Paul J. Miller announced his departure from Engadget on his personal blog. Judging from his earliest post, Miller has been at Engadget since September 2005. For context, that’s around the time that AOL acquired Engadget’s owner Weblogs, Inc., and it’s also a year before VentureBeat was founded — Miller has been at the gadget news site for a while.

So why leave now? After the usual thank yous and reminiscences about his time at Engadget, Miller explains his discontent with his current employers:

I’d love to be able to keep doing this forever, but unfortunately Engadget is owned by AOL, and AOL has proved an unwilling partner in this site’s evolution. It doesn’t take a veteran of the publishing world to realize that AOL has its heart in the wrong place with content. As detailed in the “AOL Way,” and borne out in personal experience, AOL sees content as a commodity it can sell ads against. That might make good business sense (though I doubt it), but it doesn’t promote good journalism or even good entertainment, and it doesn’t allow an ambitious team like the one I know and love at Engadget to thrive.
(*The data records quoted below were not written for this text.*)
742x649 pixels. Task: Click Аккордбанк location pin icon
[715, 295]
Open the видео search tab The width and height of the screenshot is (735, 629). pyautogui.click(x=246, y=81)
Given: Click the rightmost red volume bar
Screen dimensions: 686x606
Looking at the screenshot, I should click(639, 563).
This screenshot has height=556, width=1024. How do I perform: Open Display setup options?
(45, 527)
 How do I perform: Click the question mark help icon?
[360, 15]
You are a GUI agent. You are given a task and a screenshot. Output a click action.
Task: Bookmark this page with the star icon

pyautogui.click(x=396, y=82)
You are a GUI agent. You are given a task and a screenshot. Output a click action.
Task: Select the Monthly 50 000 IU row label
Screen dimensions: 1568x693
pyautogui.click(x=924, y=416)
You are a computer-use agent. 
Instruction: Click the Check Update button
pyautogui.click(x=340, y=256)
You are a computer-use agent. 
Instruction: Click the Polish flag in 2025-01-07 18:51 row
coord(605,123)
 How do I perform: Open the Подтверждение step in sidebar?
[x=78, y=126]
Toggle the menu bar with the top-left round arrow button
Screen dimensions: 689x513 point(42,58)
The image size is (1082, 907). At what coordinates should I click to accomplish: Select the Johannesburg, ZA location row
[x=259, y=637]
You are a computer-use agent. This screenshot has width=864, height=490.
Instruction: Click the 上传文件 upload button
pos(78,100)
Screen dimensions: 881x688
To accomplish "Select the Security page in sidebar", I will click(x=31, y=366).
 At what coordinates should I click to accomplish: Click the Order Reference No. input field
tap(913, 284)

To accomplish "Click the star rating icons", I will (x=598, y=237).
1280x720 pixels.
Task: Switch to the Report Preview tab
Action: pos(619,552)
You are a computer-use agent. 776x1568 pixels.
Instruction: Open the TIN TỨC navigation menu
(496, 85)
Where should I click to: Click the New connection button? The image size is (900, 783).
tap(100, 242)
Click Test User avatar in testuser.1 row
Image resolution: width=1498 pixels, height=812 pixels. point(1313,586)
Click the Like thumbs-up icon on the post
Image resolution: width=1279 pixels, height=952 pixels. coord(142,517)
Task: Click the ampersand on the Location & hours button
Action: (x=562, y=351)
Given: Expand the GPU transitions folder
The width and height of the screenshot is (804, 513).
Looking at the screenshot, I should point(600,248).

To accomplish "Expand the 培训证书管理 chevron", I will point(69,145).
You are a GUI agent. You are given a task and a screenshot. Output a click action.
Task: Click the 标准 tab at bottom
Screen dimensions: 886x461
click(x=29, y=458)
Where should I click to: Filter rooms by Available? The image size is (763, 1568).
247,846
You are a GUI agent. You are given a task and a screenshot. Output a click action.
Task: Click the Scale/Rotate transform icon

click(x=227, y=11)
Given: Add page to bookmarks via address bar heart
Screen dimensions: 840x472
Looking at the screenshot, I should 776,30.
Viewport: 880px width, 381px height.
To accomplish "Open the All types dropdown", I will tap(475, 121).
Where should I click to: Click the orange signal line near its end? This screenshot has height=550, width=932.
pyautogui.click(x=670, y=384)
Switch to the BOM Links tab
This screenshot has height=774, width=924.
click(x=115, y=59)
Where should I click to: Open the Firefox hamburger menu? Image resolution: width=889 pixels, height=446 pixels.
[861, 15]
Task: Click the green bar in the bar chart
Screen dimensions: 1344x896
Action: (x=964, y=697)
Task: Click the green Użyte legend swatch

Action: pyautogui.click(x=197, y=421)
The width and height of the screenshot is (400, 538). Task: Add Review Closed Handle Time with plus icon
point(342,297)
Miller is referring specifically to a company document that was leaked to Business Insider back in January that outlined “The AOl Way,” an ambitious plan to increase the company’s traffic that emphasizes every blog post must be a moneymaker.

As part of chief executive Tim Armstrong’s plans to turn the company around, AOL has also been making some high-profile acquisitions, like the popular tech news site TechCrunch and the even more popular political news site The Huffington Post. In both cases, one of the first questions that came up was how long Armstrong can keep the sites’ editors around.

To be clear, I haven’t seen any signs that either TechCrunch’s Michael Arrington or The HuffPo’s Arianna Huffington are about to head out the door. But it looks like Armstrong’s direction is making some writers mad, and he can’t hold on to everyone.

[image of Armstrong and Huffington via Yfrog/Arianna Huffington]

  • http://ucentric.org ϋCentric

    Nice to finally see some integrity rearing it's elegant head in SF. Let's hope it is contagious…

  • http://www.bigjobsboard.com/ Brad Jobs

    “Every blog post must be a moneymaker.” Is he serious about this? It will look like every post is a marketing article for a certain product or service. They will lose readership if they continue with their plan.

  • http://www.venturebeat.com Anthony Ha

    Well, “moneymaker” in the sense that it must receive enough pageviews that the advertising revenue exceeds the amount spent on the article (i.e., the writer's pay and expenses) by a healthy margin.